First, I'd like to provide a little background story.
After my dedicated in-house server (hosted at my employer's server room) went offline after a string of local power outages in October last year, I had to get some of the services (mail, etc) migrated from this server quickly. I already have 3 Linode servers, two in Dallas, and one in London, but due to storage space limitations, I found that Amazon EC2 had the "best" option at the time. My server had about 1.5TB storage space total, spread across 3 data drives, and probably had half of this in-use. Since most of this was already backup data, I could limit myself to a 200 GB instance with Amazon, just to get the basic services running again.
Mind you, this server was something I built from individual components back in 2005, and since that time, I had "only" upgraded with more disk space, and reinstalled Linux once (about half-way through the lifetime). Back in October, it simply would not power on properly; I could see power lights on the motherboard, but it didn't boot up, not even with the motherboard startup screen.
Fortunately, I had about weekly backups of most websites, DNS zone files, Apache configurations, copied to one of my Linodes (which were kept for 2 weeks at a time), so I could at least have a baseline of services going.
Since then, this EC2 instance had been running somewhat fine, until I got an e-mail from Amazon on Friday last week. A quick extract of that e-mail (specific account details left out):
Quote:
We have important news about your account. EC2 has detected degradation of the underlying hardware hosting one or more of your Amazon EC2 instances in the eu-west-1 region. Due to this degradation, your instance(s) could already be unreachable. Running instances will be stopped or terminated after 12:00AM UTC on 2015-06-06.
[...]
How does this affect you?
* If your instance’s root device is an instance store volume, the instance will be terminated after the specified retirement date. When the instance is terminated, all data stored on the instance store will be deleted and can’t be recovered. Depending on the nature of the hardware degradation, you may be able to connect to your instance and migrate any data from instance store volumes. Unfortunately, in the case of disk failure the instance store data cannot be recovered.
* If your instance's root device is an EBS volume, the instance will be stopped after the retirement date, and you can start it again at any time.

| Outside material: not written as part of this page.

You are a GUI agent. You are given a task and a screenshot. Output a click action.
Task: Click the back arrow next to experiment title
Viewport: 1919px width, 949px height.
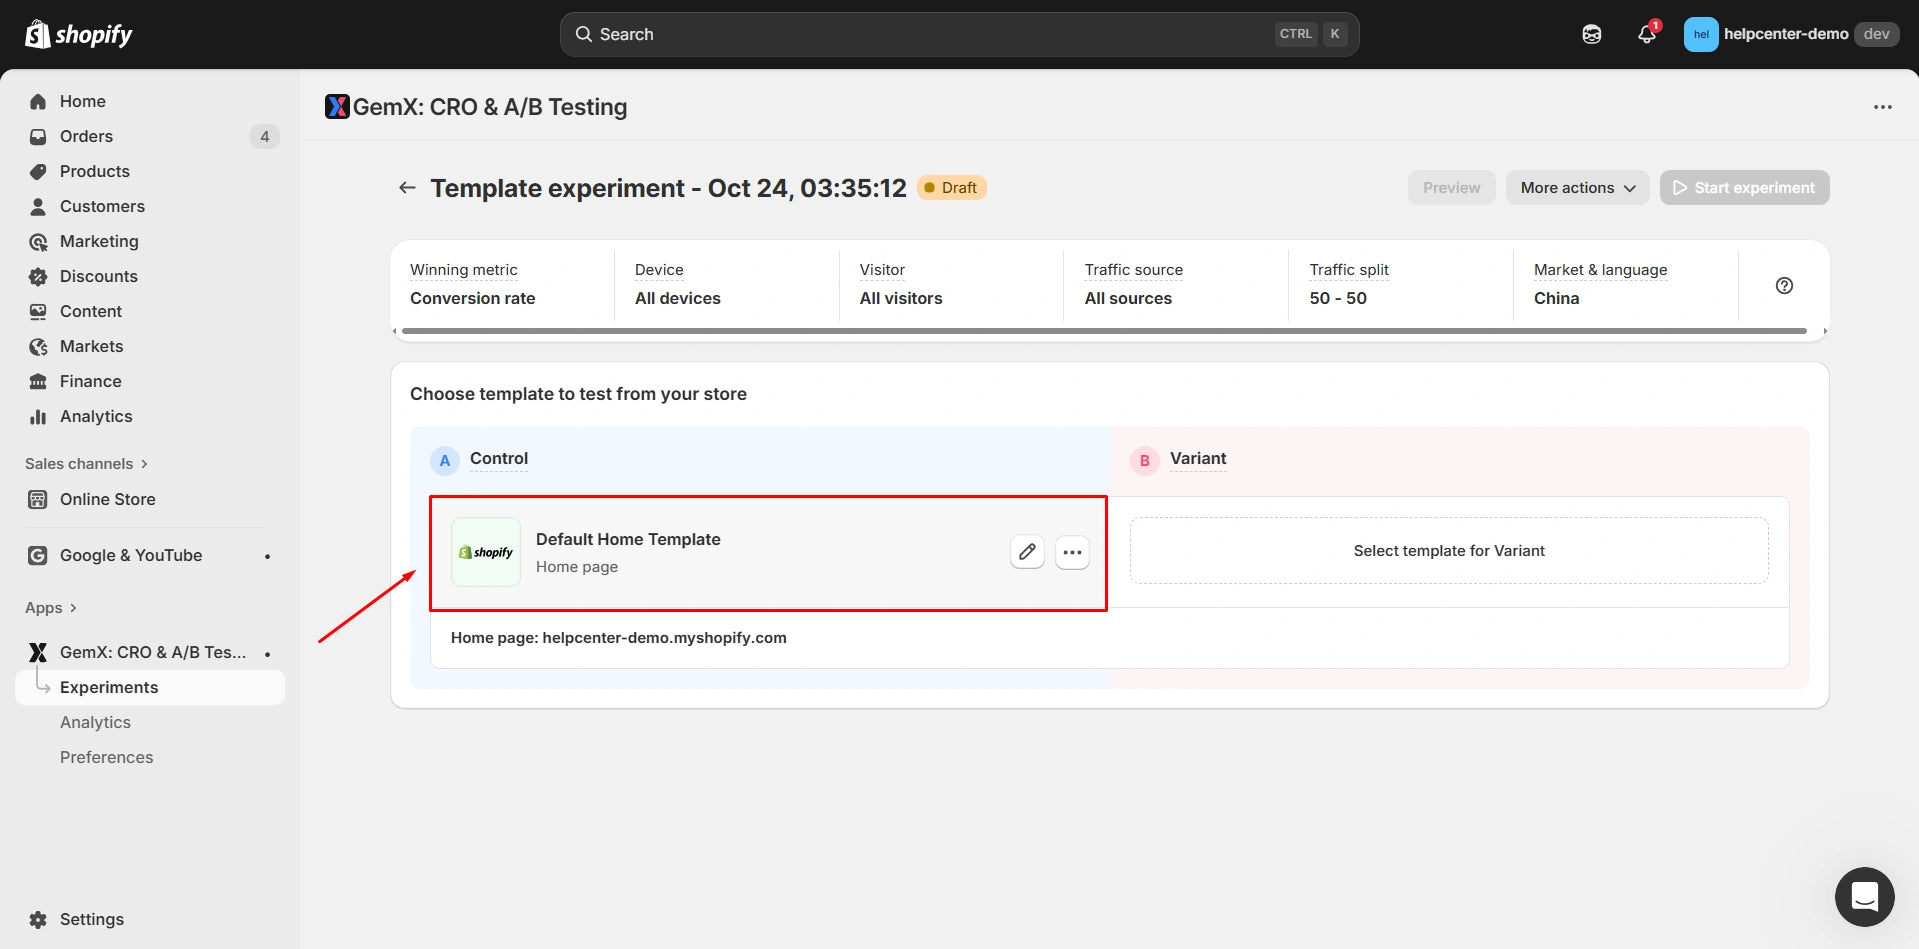pos(407,188)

In either case, since EC2 instance store volumes are physically attached to the host computer, any data on these volumes will be lost when the instance is stopped or terminated.
In essence, since the underlying hardware for my EC2 instance's storage volume got degraded, I'm forced to manually create a new instance, migrate all data to the new instance, and more or less start over. And with only the "Basic Support" included with my AWS account, I don't get access to technical support.
If hardware is degraded with Linode, I would've been notified about this as well, and be offered to fully migrate my whole server to new hardware. And as part of this process, I can choose an earlier migration time, or be automatically migrated at a certain cut-off point. In addition, the whole Linode migration process is fully automatic, so I'd only have to verify that the server has fully restarted. My server would've been out of contact for only an hour or two - just enough time to shut down, move over all data, and reboot.The notification with details from Amazon only made me exclaim a few choice NSFW words, since it would involve a lot of extra work, which wouldn't happen if this was with Linode.
Let's compare just the stats, though, shall we?
Amazon EC2:Linux t2.micro (1 vCPU, 1 GB RAM) in region eu-west-1 (Ireland)
200 GB EBS volume
Data transfer comes in addition, but for the sake of comparison, let's guesstimate 100 GB per month
Elastic IP address (required for reverse DNS and increased e-mail sending limits, and to get out of Amazon's "dynamic IP address pool")
Included Basic Support (Account, Billing, Service limit increases - no technical support included)
Cost: around $37 per month (source: AWS Simple Monthly Calculator)
Linode:Linux 2048 (2 vCPU, 2 GB RAM), any region (closest would be London)
48 GB storage
3 TB data transfer included, pooled together with other Linodes in the account
Reverse DNS included
Great support included (first response usually within 15-30 minutes of creating a support ticket), account-technical support included
Cost: $20 per month
Sure, I get less storage with Linode, but everything else is fantastic, and much better than Amazon. Even if I reduce EBS storage with Amazon to 50 GB, I end up at a monthly cost of a little
over $20, which will vary with data transfer (increasing calculated data transfer to 1 TB/month will bring that monthly total up to about $29).
And, after checking current storage usage on my EC2 instance, I see about 14 GB in use, so with these issues, Amazon is really making their case for NOT using them anymore.
I still plan on using them for CDN (CloudFront and S3), but I'm seriously considering moving everything in my EC2 instance over to Linode (I have less than 1 week to decide which direction I'll take). If this is something that will happen each time hardware is degraded, I cannot be expected to reconfigure a whole new virtual server and move over data just for that. I've used this particular EC2 instance for about 7 months, and already, they're serving me this crap.
To summarize: Linode scores huge on this. Linode would
never put me through this. They're "man" enough to take full responsibility for their hardware, and help me move over to new hardware with as little downtime and effort as possible.